Parents of public schools students in New York City (and across New York state) have mobilized for a mass boycott of the new Common Core standardized tests, which started last week. Boycotters said that the new tests include material not yet covered in the current city curriculum.
According to parents and advocacy groups, the numbers of participants in this boycott would be higher if it weren’t for intimidation tactics used by the State Education Department and the Department of Education.
Parents from 33 schools have already told the administration and the teachers that they don’t have permission to administer the tests to their children. Parents have expressed a desire to end use of so-called “high stakes” testing tied to the Common Core curriculum. Parents want teachers to be able to provide creative lessons that include history and the arts instead of just teaching to the test.
According to critics, too much testing has contributed to the recent rise in cheating by teachers and administrators, higher teacher turnover, a decrease in classes that teach the arts and a segregation of students based on exam scores.
According to Chancellor Dennis Walcott of the Department of Education, children are expected to do poorly on this year’s tests because these tests are based on an as-yet-unused curriculum. Parents were also warned that refusing to let their kids take the exam is against the law. But anti-test-taking parents went on with the show. The DOE also said that the new test, while difficult, still includes much of what’s already a part of the Common Core.
Several parents spoke out on how they felt about a consistently changing curriculum at the children’s expense.
“Why put our children through this exercise? This is surely education malpractice. You can also call it child abuse,” said Marco Battistella. “We know our rights as parents, and we have an obligation to protect our children. None of the top performing private schools (where Board of Regents children have attended) give these tests. Could that be why there are no consequences for their opting out?”
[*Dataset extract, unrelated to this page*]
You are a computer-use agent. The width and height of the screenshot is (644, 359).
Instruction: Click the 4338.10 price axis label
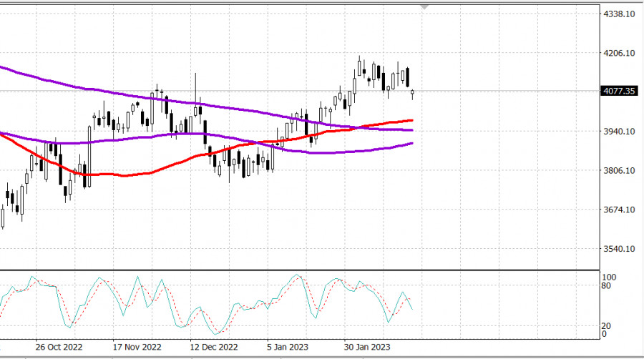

Evelyn Cruz followed suit.
“I have watched as my son, who once loved school, now comes home complaining about all the test prep and emphasis on testing,” said Cruz, the parent of a sixth grader. “He doesn’t want to go to school anymore. We parents are coming together to tell the mayor and the chancellor that despite attempts at fear and intimidation, we say, ‘No more!’”
The boycott has a precedent. Back in 2001, two thirds of the eighth grade class at Scarsdale Middle School in Westchester County–with the encouragement of parents, educators, school officials–refused to take the exams.
According to parent Cynthia Copeland, the new test was the last straw with a system she’s grown tired of.
“We have had enough of the endless test prep that comes with high-stakes testing tied to promotion decisions, teacher evaluations, school report card grades and closing of schools,” said Copeland.